▶ **AVAILABLE DATA**
== == ==
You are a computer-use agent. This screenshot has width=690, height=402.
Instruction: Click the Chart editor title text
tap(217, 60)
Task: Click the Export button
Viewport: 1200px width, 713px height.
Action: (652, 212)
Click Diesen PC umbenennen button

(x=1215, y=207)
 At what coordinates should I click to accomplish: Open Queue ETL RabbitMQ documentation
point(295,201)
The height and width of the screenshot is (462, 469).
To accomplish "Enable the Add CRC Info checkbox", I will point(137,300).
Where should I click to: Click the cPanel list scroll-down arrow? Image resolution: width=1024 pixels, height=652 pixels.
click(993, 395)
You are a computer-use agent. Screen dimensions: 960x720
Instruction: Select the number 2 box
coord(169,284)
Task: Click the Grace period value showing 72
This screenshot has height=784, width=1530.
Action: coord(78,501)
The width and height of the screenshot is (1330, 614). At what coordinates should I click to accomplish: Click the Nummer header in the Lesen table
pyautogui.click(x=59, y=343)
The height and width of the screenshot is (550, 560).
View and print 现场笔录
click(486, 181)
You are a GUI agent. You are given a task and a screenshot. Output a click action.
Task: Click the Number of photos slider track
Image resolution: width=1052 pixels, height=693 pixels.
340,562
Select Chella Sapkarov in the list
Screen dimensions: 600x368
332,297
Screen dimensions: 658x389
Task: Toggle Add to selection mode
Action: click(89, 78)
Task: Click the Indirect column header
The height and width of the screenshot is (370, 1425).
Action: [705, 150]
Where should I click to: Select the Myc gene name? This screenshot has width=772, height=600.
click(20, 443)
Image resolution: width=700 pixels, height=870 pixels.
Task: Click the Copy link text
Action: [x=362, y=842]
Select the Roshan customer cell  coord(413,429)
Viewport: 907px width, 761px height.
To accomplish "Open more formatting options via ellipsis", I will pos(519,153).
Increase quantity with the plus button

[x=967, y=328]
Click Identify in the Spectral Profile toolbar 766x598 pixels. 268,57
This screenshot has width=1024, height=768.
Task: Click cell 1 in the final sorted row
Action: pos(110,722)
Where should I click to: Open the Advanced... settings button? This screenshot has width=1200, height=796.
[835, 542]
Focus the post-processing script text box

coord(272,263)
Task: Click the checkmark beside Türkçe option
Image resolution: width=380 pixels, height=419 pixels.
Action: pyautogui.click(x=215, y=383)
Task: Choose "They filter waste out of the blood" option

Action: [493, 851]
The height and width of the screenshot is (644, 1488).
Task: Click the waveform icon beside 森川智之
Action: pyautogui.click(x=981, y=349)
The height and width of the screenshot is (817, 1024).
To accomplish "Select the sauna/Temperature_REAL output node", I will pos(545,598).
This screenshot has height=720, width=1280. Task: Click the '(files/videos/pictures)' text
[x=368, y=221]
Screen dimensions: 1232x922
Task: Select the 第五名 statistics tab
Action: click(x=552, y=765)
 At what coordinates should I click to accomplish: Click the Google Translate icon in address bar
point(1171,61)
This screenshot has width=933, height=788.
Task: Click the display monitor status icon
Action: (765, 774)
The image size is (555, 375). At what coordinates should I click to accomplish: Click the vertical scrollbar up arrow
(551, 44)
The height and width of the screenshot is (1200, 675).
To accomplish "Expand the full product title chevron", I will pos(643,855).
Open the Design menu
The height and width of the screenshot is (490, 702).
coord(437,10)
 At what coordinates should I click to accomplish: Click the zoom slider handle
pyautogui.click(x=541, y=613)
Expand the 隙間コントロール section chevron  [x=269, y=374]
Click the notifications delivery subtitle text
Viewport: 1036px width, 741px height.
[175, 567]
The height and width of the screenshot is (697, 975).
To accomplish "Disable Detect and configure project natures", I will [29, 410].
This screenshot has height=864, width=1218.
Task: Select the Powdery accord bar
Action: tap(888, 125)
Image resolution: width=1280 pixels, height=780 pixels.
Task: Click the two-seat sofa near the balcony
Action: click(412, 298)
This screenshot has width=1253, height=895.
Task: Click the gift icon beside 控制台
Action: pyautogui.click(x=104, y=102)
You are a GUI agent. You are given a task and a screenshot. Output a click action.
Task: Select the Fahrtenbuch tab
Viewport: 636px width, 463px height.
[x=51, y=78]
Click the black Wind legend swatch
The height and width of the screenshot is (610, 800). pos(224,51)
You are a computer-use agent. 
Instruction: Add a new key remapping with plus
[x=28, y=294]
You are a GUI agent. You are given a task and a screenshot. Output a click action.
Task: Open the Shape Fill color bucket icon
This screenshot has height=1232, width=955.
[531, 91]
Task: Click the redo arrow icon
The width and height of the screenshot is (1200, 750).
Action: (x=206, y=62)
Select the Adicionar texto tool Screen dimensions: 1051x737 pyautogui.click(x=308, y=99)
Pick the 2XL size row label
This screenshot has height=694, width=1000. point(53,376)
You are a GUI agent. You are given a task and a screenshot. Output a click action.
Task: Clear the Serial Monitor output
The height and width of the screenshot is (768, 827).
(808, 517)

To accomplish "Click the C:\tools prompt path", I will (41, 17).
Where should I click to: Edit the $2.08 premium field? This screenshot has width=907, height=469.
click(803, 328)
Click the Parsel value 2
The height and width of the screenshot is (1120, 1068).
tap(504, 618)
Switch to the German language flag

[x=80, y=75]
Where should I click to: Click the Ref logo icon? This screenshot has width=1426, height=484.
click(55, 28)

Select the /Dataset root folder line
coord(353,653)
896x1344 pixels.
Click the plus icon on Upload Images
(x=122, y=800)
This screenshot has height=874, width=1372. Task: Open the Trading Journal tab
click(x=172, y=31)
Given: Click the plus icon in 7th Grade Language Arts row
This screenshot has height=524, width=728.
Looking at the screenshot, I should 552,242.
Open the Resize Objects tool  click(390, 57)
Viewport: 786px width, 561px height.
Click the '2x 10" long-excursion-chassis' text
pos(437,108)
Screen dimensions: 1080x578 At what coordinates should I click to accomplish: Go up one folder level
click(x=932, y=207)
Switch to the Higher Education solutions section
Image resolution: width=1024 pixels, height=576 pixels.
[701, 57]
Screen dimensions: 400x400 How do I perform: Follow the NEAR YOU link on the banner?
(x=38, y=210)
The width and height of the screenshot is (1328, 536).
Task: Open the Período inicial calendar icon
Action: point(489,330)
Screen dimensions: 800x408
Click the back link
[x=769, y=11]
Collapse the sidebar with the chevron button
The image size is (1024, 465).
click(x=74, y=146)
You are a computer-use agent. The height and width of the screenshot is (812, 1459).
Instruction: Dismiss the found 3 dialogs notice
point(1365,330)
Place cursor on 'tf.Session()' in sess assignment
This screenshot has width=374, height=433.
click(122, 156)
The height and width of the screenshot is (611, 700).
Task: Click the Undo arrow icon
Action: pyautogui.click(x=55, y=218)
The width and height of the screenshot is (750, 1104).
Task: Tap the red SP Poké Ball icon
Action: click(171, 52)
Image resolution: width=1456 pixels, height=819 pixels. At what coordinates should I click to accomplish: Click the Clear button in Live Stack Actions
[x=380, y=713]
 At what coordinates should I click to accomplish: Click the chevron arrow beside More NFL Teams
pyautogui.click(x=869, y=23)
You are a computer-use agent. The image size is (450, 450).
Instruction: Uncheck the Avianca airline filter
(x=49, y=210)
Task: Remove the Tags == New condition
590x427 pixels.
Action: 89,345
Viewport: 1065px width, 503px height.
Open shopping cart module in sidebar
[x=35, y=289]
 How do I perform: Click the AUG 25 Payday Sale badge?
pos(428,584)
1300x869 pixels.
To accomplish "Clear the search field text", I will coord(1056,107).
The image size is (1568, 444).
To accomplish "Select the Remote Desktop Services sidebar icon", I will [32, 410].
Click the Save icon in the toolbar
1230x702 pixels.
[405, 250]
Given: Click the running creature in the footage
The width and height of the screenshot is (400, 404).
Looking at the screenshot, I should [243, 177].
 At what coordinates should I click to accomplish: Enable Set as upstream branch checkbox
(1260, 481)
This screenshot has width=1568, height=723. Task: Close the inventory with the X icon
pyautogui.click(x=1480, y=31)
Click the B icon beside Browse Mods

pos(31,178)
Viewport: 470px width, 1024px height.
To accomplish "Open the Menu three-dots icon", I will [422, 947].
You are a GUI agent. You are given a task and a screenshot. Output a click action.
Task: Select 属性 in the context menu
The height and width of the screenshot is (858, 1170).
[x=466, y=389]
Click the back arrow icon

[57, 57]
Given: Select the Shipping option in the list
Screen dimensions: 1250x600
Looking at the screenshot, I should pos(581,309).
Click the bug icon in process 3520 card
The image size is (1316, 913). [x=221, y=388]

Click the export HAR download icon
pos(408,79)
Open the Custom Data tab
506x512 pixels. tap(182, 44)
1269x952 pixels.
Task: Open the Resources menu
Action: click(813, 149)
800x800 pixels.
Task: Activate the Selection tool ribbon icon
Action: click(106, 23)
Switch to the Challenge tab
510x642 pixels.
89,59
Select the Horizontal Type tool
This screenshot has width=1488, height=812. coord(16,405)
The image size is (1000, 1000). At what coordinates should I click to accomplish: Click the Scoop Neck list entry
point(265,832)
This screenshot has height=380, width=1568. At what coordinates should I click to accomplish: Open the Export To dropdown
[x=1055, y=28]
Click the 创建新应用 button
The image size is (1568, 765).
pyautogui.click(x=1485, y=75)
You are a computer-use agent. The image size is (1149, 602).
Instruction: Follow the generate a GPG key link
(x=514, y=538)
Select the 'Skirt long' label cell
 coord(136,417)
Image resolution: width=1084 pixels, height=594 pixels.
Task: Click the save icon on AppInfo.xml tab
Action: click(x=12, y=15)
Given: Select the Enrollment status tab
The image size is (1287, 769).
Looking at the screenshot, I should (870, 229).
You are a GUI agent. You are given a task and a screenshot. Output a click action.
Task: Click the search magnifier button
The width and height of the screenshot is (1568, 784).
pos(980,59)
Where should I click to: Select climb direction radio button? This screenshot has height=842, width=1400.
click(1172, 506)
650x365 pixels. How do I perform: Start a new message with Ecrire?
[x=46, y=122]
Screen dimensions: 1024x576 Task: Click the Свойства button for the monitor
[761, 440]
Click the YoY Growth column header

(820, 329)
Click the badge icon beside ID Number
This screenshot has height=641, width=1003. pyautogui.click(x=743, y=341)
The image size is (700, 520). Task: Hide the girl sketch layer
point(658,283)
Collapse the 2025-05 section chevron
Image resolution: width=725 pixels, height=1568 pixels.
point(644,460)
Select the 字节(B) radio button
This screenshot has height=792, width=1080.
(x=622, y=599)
== == ==
▶ **WHAT THE TASK REQUIRES**
Restate word for word the lines in the material above from the one with "Where should I click to: Select the" to the one with "Viewport: 907px width, 761px height."; both of those lines count, and nothing else does.

▶ **PROBLEM SOLUTION**
Where should I click to: Select the Myc gene name? This screenshot has width=772, height=600.
click(20, 443)
Image resolution: width=700 pixels, height=870 pixels.
Task: Click the Copy link text
Action: [x=362, y=842]
Select the Roshan customer cell  coord(413,429)
Viewport: 907px width, 761px height.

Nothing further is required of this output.